** Start of GIVEN DATA **
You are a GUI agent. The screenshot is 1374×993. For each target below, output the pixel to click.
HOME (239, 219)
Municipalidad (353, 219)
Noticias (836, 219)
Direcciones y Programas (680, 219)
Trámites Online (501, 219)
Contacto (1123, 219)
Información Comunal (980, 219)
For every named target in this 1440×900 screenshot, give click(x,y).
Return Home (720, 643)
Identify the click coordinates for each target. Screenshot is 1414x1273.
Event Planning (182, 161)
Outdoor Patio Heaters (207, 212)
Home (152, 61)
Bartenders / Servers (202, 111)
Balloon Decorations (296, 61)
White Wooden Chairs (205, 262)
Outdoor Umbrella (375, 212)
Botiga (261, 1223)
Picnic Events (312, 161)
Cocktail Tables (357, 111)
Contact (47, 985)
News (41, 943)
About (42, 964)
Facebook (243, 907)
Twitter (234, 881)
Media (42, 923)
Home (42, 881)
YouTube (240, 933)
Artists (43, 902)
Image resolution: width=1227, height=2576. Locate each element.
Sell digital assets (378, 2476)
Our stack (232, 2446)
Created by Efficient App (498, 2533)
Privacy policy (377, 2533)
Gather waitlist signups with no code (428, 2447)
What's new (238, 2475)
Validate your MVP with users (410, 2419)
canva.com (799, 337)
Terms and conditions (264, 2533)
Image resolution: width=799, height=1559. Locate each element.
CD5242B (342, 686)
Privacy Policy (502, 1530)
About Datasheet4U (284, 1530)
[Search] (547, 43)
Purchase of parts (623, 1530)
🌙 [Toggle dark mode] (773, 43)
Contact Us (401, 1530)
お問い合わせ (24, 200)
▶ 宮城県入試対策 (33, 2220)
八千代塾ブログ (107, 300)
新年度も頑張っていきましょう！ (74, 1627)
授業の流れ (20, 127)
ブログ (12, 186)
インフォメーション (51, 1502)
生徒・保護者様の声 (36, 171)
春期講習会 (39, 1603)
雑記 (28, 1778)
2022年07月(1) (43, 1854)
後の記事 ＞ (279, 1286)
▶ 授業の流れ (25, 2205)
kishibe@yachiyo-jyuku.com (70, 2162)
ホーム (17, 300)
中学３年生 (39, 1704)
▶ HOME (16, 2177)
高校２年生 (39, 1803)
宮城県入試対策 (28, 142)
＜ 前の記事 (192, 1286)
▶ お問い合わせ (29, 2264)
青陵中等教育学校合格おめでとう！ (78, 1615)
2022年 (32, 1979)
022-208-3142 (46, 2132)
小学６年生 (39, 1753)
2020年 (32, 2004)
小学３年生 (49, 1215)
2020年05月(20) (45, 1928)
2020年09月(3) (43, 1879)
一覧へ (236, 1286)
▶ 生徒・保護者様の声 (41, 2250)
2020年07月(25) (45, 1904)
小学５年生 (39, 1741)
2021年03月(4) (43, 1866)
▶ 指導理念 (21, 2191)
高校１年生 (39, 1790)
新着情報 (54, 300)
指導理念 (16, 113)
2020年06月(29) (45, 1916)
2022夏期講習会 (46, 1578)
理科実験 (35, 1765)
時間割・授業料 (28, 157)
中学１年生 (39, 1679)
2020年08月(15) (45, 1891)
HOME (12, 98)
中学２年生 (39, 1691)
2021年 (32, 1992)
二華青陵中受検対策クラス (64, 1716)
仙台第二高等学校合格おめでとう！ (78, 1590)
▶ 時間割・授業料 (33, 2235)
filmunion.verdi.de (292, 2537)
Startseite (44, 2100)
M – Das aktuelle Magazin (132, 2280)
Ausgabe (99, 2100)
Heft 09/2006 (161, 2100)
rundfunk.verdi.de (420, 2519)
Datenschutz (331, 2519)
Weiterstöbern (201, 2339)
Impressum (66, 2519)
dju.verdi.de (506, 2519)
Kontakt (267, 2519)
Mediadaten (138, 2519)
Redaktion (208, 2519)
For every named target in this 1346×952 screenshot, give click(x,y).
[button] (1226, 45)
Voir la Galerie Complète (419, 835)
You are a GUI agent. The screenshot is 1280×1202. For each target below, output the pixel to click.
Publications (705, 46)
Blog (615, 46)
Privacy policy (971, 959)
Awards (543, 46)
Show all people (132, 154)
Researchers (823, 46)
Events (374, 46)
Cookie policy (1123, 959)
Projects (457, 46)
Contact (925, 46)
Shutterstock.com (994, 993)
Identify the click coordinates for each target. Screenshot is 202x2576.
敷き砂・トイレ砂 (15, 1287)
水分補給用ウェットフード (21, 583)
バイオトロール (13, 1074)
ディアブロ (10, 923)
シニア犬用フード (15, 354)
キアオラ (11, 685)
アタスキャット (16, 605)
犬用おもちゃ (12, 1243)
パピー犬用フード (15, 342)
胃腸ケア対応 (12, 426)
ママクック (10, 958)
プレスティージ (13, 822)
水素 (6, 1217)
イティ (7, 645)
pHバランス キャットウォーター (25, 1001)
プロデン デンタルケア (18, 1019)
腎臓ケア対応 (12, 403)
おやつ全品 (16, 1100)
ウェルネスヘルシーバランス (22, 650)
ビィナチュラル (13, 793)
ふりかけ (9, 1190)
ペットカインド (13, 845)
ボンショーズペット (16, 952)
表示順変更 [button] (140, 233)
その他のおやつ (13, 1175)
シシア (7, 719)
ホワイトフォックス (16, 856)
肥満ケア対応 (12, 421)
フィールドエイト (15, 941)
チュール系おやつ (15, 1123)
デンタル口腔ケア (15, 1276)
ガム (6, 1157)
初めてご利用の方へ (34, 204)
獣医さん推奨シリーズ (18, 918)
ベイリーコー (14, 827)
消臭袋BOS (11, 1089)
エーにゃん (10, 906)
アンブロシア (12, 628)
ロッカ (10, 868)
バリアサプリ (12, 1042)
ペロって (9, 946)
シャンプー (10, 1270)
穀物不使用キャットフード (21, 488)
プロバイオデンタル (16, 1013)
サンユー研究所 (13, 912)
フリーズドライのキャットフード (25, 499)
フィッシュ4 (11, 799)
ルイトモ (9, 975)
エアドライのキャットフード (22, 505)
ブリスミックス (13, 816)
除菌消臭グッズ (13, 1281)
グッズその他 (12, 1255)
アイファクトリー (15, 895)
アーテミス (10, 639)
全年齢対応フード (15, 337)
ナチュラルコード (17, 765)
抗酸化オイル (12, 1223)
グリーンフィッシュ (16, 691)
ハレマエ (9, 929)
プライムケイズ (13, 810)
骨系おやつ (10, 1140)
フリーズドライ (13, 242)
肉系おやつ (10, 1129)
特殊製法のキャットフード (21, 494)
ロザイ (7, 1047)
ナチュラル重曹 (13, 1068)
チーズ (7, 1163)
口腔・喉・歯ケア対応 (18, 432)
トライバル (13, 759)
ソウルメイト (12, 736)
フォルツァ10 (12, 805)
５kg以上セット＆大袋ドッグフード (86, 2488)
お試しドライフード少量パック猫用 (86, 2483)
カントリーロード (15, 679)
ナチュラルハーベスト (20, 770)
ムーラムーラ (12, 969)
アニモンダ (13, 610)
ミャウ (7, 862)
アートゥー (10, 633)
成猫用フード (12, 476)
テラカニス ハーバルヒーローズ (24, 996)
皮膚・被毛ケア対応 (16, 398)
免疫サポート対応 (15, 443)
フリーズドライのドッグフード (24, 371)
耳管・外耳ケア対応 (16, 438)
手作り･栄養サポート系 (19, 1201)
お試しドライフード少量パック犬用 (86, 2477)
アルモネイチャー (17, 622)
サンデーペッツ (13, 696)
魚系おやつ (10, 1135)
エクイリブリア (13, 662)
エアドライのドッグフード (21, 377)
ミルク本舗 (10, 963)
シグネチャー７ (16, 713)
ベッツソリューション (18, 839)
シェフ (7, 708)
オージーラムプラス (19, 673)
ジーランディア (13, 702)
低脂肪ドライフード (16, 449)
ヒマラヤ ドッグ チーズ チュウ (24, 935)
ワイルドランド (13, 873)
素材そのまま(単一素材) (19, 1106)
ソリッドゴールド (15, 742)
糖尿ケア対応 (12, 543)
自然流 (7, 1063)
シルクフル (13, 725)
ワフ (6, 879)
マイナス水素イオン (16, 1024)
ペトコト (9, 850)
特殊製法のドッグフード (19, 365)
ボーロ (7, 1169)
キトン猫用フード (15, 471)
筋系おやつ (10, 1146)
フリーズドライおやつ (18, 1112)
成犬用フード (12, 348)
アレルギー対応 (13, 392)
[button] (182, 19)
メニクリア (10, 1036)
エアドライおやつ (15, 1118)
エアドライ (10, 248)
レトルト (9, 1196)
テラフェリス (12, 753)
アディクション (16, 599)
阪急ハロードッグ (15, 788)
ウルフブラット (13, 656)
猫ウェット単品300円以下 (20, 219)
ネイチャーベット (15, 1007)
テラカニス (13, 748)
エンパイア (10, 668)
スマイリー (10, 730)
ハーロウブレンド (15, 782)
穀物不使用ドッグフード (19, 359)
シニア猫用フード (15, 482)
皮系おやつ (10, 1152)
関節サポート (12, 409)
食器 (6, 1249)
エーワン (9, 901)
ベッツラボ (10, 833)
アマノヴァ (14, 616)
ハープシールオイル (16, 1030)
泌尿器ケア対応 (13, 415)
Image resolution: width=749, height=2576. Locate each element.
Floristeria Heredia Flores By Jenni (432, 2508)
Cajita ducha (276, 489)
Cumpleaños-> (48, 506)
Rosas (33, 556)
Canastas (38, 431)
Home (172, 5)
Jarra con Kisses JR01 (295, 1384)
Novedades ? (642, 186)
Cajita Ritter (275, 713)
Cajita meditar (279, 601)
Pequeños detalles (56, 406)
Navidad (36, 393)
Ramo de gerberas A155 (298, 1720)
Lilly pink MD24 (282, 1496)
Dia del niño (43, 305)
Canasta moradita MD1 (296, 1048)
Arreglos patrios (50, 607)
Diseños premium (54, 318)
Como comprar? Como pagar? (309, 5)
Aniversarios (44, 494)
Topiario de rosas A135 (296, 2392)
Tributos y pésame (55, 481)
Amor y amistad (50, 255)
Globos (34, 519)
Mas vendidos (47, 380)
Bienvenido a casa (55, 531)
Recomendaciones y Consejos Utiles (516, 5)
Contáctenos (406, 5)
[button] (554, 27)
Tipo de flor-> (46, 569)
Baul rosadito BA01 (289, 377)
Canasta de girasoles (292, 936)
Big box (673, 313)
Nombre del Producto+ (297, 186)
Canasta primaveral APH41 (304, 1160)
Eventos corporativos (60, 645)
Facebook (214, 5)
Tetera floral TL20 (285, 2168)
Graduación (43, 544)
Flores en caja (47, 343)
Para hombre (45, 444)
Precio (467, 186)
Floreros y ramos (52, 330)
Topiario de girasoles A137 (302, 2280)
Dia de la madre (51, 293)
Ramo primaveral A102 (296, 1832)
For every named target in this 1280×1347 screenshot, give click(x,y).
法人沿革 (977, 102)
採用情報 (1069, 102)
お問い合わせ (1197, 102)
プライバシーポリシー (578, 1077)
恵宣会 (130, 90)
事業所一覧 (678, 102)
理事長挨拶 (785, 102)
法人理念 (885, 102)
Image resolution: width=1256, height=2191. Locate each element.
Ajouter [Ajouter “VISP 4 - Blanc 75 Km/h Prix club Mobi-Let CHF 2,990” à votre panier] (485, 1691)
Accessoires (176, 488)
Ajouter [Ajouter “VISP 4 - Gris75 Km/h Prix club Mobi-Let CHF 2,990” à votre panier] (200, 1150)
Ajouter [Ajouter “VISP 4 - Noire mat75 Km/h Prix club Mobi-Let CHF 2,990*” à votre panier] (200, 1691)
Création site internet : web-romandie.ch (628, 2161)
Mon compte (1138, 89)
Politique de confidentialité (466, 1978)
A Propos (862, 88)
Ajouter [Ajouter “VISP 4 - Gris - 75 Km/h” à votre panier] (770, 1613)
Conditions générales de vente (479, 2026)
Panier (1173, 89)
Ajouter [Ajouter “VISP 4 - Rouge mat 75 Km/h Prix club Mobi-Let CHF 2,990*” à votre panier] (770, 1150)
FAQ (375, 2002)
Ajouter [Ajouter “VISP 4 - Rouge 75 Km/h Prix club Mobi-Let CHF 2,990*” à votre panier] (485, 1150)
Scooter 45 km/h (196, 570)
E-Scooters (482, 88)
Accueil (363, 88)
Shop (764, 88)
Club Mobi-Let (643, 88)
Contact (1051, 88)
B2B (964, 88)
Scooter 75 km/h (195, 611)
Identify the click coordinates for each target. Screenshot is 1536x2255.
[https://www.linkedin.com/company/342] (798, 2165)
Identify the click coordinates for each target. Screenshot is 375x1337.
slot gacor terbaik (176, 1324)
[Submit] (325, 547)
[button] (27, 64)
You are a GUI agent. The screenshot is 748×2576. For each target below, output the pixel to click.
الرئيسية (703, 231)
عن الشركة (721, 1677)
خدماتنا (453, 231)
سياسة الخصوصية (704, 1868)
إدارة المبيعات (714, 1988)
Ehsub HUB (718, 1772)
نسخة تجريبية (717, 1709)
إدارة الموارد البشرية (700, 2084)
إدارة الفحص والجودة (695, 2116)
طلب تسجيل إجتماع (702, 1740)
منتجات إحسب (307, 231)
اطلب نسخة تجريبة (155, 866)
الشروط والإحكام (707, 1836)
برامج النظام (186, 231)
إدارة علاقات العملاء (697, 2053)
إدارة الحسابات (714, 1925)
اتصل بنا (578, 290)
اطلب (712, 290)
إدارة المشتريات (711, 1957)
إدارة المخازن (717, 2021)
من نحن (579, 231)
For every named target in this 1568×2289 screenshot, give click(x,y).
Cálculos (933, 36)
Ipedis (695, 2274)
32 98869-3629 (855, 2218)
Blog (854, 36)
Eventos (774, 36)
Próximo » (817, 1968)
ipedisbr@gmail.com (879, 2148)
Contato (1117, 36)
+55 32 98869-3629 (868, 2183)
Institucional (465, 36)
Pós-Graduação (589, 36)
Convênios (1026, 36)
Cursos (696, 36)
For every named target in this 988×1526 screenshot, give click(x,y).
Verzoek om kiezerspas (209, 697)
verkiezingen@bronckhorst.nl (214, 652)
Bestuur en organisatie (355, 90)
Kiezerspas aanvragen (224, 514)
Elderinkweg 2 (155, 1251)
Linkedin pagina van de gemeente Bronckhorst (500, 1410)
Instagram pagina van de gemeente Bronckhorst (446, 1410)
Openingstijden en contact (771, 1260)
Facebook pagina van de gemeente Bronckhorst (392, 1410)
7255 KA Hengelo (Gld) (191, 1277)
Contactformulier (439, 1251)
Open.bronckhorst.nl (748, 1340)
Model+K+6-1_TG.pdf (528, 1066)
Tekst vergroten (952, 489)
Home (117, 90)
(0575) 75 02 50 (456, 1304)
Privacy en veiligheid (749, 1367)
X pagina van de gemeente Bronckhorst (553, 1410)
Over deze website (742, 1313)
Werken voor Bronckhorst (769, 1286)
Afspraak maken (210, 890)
** End of GIVEN DATA **
EXERCISE ::
Write out the lines of the records from the line containing "Globos (34, 519)" through the line containing "Ramo primaveral A102 (296, 1832)", both included, as they appear.

EXERCISE RESULT ::
Globos (34, 519)
Mas vendidos (47, 380)
Bienvenido a casa (55, 531)
Recomendaciones y Consejos Utiles (516, 5)
Contáctenos (406, 5)
[button] (554, 27)
Tipo de flor-> (46, 569)
Baul rosadito BA01 (289, 377)
Canasta de girasoles (292, 936)
Big box (673, 313)
Nombre del Producto+ (297, 186)
Canasta primaveral APH41 (304, 1160)
Eventos corporativos (60, 645)
Facebook (214, 5)
Tetera floral TL20 (285, 2168)
Graduación (43, 544)
Flores en caja (47, 343)
Para hombre (45, 444)
Precio (467, 186)
Floreros y ramos (52, 330)
Topiario de girasoles A137 (302, 2280)
Dia de la madre (51, 293)
Ramo primaveral A102 (296, 1832)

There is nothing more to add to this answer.